**Requirements**
Please arrange the records below, starting at the line that contains "libghc-xss-sanitize-doc_0.3.7.2-4_all.deb (33, 294)" and ending at the line that contains "libghc-xss-sanitize-prof_0.3.7.2-4+b2_arm64.deb (39, 432)", into a numbered list, including both of those lines. Leave out any blank lines.

**Dataset**

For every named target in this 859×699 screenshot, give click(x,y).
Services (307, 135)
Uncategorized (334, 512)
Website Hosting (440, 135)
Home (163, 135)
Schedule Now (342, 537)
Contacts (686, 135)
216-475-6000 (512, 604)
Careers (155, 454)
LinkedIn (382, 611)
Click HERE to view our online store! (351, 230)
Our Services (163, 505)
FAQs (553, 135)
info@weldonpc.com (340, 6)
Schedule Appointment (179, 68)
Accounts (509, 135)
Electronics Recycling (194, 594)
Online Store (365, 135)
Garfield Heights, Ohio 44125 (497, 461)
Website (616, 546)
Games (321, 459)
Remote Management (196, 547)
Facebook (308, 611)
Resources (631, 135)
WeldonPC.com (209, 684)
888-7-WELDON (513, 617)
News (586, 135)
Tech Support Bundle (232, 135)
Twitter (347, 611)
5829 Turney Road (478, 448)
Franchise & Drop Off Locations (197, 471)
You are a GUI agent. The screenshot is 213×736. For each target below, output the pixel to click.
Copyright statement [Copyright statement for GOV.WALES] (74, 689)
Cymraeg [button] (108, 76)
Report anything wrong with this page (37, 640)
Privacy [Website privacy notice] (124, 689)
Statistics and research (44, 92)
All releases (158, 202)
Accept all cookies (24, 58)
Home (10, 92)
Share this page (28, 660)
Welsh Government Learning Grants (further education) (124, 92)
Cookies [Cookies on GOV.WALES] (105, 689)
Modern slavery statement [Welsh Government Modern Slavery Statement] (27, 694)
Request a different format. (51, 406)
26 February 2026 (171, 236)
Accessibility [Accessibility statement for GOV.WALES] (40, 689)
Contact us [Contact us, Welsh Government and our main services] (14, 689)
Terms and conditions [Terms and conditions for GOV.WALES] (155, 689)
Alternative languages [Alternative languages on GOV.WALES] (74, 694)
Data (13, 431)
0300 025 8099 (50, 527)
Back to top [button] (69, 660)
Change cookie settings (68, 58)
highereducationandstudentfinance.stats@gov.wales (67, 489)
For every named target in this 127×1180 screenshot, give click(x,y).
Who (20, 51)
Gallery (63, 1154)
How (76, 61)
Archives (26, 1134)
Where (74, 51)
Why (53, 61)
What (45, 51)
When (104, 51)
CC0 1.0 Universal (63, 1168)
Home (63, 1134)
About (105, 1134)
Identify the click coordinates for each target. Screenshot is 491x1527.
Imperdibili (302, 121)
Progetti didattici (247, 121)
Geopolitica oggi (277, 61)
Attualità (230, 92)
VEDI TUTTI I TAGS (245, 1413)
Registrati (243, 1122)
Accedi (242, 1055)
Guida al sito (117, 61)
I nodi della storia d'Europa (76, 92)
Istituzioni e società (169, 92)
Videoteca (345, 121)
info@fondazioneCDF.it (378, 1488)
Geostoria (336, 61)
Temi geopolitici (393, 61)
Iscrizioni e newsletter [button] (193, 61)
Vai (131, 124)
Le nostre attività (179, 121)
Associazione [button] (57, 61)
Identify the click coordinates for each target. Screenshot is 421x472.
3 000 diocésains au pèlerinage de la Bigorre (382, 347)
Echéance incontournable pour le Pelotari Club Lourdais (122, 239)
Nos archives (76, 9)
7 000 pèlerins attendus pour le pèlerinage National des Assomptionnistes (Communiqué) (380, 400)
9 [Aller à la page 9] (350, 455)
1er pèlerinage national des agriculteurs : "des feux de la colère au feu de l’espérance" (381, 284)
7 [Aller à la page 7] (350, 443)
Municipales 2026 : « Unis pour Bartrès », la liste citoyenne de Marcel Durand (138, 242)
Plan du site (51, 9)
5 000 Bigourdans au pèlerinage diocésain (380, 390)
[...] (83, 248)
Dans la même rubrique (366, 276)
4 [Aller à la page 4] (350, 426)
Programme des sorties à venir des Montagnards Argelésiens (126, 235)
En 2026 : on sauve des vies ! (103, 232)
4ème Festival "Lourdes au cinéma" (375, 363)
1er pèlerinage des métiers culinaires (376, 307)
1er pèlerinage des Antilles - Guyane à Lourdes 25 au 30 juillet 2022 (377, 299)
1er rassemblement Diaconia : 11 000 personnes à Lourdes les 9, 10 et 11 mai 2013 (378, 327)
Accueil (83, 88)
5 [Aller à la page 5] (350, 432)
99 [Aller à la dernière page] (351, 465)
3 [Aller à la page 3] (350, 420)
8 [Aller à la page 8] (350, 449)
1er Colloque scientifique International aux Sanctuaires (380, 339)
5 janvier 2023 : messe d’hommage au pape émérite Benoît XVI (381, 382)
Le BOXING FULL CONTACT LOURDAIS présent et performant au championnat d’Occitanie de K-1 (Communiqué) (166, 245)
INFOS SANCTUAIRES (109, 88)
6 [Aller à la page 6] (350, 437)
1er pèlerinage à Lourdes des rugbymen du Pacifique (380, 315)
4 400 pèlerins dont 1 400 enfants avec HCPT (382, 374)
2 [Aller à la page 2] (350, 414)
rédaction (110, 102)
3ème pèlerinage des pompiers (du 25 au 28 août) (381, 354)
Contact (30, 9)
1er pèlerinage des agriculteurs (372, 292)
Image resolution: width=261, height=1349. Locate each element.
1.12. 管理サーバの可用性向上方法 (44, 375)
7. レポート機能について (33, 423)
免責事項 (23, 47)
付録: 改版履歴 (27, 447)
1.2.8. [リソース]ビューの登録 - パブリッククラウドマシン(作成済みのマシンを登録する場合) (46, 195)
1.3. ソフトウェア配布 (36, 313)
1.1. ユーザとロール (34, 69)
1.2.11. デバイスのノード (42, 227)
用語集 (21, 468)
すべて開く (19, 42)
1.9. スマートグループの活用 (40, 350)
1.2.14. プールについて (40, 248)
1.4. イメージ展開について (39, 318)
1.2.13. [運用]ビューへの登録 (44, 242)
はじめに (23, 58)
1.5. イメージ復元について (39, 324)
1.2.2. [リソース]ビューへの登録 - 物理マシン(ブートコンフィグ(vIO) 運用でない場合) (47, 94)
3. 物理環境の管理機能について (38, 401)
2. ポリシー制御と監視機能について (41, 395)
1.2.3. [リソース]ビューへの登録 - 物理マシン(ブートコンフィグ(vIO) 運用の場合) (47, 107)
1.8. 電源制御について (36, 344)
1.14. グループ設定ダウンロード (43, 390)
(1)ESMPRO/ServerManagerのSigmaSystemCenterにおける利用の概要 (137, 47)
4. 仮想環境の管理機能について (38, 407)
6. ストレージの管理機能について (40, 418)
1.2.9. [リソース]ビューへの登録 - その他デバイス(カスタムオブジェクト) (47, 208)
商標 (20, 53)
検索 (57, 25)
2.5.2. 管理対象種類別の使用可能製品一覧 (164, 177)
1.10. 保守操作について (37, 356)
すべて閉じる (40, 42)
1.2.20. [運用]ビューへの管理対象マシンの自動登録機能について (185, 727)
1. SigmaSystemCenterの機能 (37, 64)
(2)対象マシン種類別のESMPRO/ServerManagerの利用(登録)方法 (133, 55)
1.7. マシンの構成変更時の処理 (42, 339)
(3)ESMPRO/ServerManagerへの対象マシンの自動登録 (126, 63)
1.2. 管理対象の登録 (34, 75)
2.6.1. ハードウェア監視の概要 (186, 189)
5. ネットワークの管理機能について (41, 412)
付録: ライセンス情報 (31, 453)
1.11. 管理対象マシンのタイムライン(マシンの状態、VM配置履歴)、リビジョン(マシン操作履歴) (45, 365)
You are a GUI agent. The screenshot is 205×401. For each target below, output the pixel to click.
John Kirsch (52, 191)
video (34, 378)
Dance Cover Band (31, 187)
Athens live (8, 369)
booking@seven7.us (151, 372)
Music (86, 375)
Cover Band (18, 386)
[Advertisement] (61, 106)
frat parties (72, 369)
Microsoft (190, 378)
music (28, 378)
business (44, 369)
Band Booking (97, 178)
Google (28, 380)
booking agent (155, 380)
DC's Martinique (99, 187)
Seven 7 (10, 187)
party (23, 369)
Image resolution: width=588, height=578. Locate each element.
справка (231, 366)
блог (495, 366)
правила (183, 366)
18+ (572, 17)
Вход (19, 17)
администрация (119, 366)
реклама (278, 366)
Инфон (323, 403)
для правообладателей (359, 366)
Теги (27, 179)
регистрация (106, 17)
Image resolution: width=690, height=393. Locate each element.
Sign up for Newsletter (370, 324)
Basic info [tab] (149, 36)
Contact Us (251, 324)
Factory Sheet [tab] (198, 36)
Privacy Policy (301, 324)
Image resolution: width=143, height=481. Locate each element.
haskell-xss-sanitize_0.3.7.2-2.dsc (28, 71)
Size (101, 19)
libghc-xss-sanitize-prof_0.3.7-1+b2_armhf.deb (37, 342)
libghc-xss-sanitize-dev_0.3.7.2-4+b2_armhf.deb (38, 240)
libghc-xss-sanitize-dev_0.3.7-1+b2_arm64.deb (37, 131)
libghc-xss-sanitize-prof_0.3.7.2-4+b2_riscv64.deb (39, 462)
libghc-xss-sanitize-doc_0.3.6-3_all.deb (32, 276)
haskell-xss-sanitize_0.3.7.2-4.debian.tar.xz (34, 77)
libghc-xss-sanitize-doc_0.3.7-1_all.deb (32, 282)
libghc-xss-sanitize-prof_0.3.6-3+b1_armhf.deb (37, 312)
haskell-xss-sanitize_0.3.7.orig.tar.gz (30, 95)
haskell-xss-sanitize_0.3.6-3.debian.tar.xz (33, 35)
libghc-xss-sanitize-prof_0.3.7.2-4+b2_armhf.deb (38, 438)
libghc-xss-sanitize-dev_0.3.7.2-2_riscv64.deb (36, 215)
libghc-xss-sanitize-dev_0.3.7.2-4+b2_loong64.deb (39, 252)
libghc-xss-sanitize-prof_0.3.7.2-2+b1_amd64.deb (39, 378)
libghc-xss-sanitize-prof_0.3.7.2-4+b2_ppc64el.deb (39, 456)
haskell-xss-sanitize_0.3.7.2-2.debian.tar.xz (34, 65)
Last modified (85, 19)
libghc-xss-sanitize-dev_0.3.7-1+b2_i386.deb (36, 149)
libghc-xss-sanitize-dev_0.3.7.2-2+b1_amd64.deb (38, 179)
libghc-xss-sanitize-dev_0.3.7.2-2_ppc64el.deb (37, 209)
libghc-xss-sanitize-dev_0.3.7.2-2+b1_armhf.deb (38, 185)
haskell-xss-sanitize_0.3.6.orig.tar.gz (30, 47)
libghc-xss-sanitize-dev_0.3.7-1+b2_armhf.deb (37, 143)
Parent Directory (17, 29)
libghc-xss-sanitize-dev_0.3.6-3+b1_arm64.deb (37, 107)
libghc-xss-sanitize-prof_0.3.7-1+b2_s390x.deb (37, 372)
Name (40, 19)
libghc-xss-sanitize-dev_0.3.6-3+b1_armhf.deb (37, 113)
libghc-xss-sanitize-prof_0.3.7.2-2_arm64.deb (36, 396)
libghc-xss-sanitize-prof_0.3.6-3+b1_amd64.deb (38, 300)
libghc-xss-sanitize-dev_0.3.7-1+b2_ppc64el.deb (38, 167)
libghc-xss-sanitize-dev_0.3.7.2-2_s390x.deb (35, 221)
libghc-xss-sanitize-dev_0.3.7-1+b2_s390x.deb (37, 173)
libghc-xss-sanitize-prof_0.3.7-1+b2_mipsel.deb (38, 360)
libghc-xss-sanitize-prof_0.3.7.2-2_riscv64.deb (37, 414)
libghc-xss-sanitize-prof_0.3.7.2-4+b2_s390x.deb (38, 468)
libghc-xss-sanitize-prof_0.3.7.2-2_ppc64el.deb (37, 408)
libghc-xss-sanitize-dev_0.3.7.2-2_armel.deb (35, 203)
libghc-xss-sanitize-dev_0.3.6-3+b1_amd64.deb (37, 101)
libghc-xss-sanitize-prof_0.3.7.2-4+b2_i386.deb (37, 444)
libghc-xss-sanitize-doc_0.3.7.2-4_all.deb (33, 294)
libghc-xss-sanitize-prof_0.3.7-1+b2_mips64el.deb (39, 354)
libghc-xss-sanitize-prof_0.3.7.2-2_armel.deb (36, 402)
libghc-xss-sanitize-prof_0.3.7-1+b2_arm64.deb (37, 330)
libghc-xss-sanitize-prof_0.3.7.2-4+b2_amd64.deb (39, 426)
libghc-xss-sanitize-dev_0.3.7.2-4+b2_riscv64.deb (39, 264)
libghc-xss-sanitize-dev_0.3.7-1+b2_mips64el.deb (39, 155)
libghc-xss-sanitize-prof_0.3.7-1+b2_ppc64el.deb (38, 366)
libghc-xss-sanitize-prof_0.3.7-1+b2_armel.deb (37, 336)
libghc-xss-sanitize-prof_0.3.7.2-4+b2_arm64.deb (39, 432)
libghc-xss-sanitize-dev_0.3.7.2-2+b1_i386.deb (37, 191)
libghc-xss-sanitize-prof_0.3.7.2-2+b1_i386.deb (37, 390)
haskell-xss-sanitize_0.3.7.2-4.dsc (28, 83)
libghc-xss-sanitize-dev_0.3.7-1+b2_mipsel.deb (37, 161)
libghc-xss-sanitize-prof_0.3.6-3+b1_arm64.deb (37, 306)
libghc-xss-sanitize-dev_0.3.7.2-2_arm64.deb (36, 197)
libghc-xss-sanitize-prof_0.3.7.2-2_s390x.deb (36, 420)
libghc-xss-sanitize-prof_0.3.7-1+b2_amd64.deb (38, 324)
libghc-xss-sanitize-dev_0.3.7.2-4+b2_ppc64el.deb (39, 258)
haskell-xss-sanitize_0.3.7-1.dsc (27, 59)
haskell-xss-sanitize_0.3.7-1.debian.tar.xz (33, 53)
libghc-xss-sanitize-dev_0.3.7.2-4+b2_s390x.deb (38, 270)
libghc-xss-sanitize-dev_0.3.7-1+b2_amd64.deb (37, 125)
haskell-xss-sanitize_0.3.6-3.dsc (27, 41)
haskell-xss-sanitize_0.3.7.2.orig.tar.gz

**Full answer**
1. libghc-xss-sanitize-doc_0.3.7.2-4_all.deb (33, 294)
2. libghc-xss-sanitize-prof_0.3.7-1+b2_mips64el.deb (39, 354)
3. libghc-xss-sanitize-prof_0.3.7.2-2_armel.deb (36, 402)
4. libghc-xss-sanitize-prof_0.3.7-1+b2_arm64.deb (37, 330)
5. libghc-xss-sanitize-prof_0.3.7.2-4+b2_amd64.deb (39, 426)
6. libghc-xss-sanitize-dev_0.3.7.2-4+b2_riscv64.deb (39, 264)
7. libghc-xss-sanitize-dev_0.3.7-1+b2_mips64el.deb (39, 155)
8. libghc-xss-sanitize-prof_0.3.7-1+b2_ppc64el.deb (38, 366)
9. libghc-xss-sanitize-prof_0.3.7-1+b2_armel.deb (37, 336)
10. libghc-xss-sanitize-prof_0.3.7.2-4+b2_arm64.deb (39, 432)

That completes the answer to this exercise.